▶ Instruções e requisitos: Repita fielmente o trecho do capítulo de memórias que começa em "A avó do Paulo, por" e segue até "em primeiro lugar.", inclusive.

Minhas Memórias - Capitulo 30
Capítulo 30 - O Jornalista
Neste capítulo, vou preencher algumas lacunas com informações que serão necessárias para o esclarecimento dos próximos acontecimentos e que não foram mencionadas em capítulos anteriores.
1. Assim que voltei de Mato Grosso, enquanto procurava emprego e ainda morava no apartamento da Dona Guiomar, foi anunciado a abertura de um concurso público para o Judiciário estadual. Os salários não eram convidativos e havia pouquíssimas vagas para milhares de candidatos. O grande chamariz do concurso era a estabilidade.
A avó do Paulo, por sua conta, pagou as nossas matrículas e nos obrigou a fazer as provas. A irmã mais velha dele (na verdade, era tia) trabalhava como escrevente do 9º Ofício de Notas e fez as nossas inscrições.
Eu já havia participado de um concurso em Cuiabá e, mesmo sem estudar, passei em primeiro lugar.
— "Por que não tentar um concurso público no Rio de Janeiro?"
O resultado das provas demorou tanto a sair que eu fui trabalhar na Golden Cross, com três salários mínimos na carteira, mais o auxílio-saúde e alimentação, mudei para a pensão da rua Santa Leocádia e já estava fazendo musculação na ACM quando foram anunciados os aprovados. Meu nome constava entre eles. O salário era o mínimo e sem benefícios.
Entre as regras do concurso, que teria a validade de quatro anos, havia a possibilidade de trancar a vaga até o final desse prazo (isto é, eu poderia optar por não ser nomeado naquele momento e aguardar até que o último aprovado fosse chamado), isso sem perder a vaga.
Seria impossível sobreviver com menos do que eu ganhava na Golden Cross e eu precisava dos tíquetes de alimentação.
A solução foi reservar a minha vaga e voltar para o fim da fila dos aprovados.

(Dados de localização de elementos e de texto)
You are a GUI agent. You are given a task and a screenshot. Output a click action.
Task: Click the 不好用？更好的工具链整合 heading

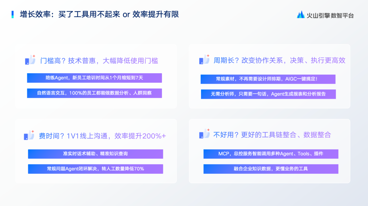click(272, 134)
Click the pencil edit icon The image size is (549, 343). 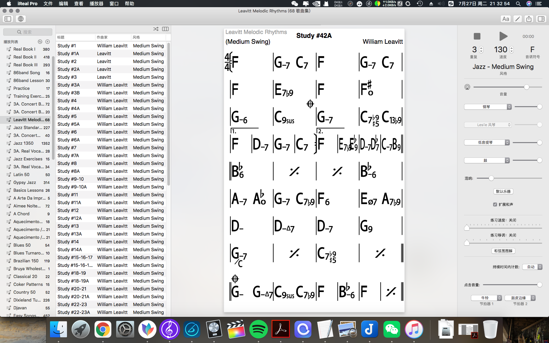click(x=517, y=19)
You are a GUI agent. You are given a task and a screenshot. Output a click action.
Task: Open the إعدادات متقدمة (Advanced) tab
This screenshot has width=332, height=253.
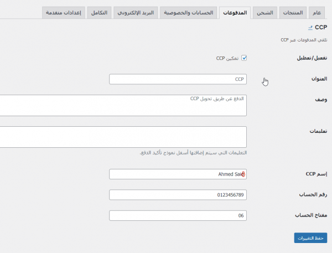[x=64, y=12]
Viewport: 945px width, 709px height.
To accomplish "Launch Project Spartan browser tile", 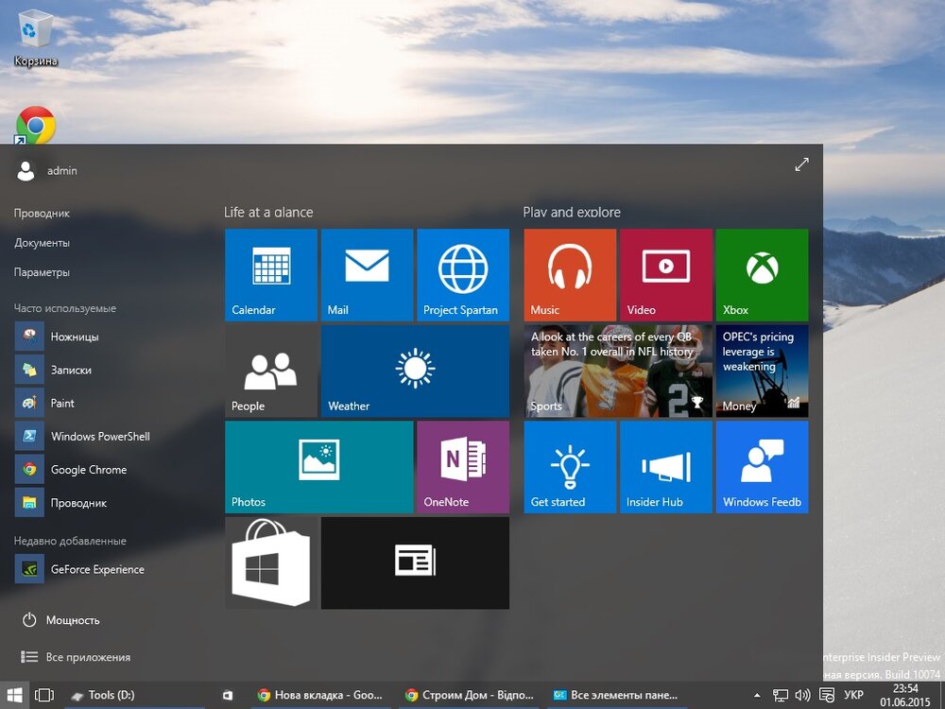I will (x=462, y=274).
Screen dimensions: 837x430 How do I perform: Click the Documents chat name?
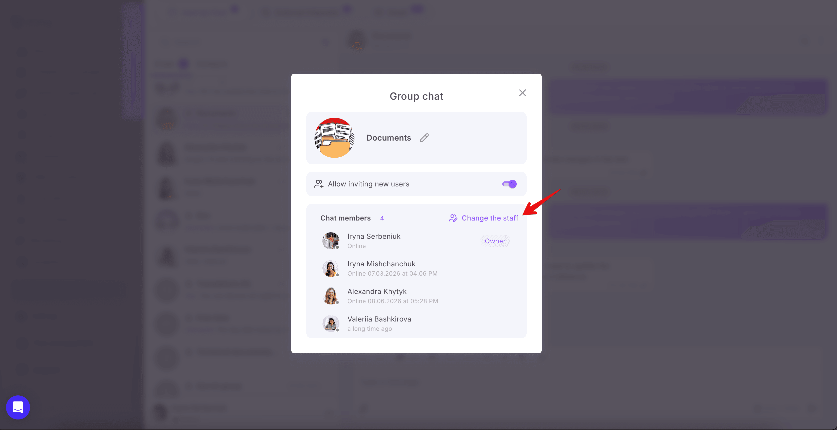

▶ Solução do exercício:
A avó do Paulo, por sua conta, pagou as nossas matrículas e nos obrigou a fazer as provas. A irmã mais velha dele (na verdade, era tia) trabalhava como escrevente do 9º Ofício de Notas e fez as nossas inscrições.
Eu já havia participado de um concurso em Cuiabá e, mesmo sem estudar, passei em primeiro lugar.